Certo è che i Templari di ricchezze ne avevano messe da parte tantissime al punto da risultare, sul finire del Trecento, uno degli ordini più benestanti della città. La loro storia comincia nella prima metà del Duecento quando Bologna ribolle di fervore religioso. Nell'arco di pochi anni vi si incrociano Sant'Antonio da Padova, San Francesco e San Domenico. Un entusiasmo che si colora di politica con il predominio dei guelfi e che viene da lontano se già il papa Urbano II, alla vigilia della prima crociata, nel 1096, si sente in dovere di frenare l'ardore dei bolognesi ansiosi di imbarcarsi per Gerusalemme. I Templari crescono in questo fermento e ne rappresentano il braccio militare. Bologna e Ravenna sono gli avamposti dell'Occidente cristiano per le spedizioni in terra santa.
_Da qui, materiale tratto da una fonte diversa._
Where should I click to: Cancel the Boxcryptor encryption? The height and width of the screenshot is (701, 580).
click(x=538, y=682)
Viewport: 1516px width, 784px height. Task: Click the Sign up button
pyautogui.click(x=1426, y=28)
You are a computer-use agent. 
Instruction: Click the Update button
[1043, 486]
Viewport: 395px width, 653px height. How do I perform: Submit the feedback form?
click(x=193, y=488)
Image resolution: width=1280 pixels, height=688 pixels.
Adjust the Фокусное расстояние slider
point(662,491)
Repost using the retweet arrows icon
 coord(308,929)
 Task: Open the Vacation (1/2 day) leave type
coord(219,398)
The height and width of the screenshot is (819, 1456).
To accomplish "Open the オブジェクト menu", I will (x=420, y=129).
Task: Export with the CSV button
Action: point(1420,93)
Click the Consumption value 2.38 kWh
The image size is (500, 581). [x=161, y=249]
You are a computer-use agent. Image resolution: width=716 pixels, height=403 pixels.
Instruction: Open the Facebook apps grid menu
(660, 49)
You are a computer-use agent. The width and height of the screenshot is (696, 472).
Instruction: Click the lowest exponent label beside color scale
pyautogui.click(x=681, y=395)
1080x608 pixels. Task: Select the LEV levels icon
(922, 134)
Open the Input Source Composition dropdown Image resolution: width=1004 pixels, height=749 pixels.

In arme, i cavalieri bolognesi si coprono di gloria e di conquiste nel corso della quinta crociata. Intorno al 1300 sono tra gli ordini più potenti della città. Quando, nel 1312, papa Clemente V dà disposizione che tutti i loro beni vengano trasferiti ai cavalieri di San Giovanni di Gerusalemme, l'elenco dei soli possedimenti immobili è lungo. Si va dalle "centodue tornature (un'unità di misura che corrisponde a quanto una coppia di buoi può arare in una giornata n. d. r.) a Russi, alle 53 più sette case a Fossolo, 50 a Marano più due case, 39 a Prativalle, 25 a Puzicalimli, 19 a Medicina, 11 a Castel San Pietro, un'altra ventina tra Varignana, Castel Bretone e Clusinati, a cui si aggiungono terre arative e boschive oltre il Panaro, fino ai possedimenti in città consistenti in dieci case, 500 clusi (un'altra unità di misura n. d. r.) di terreno coltivabile più quattro chiese: Santa Croce, Santa Maria Maddalena de Turlionibus, San Giovanni Battista e Santa Maria del Tempio.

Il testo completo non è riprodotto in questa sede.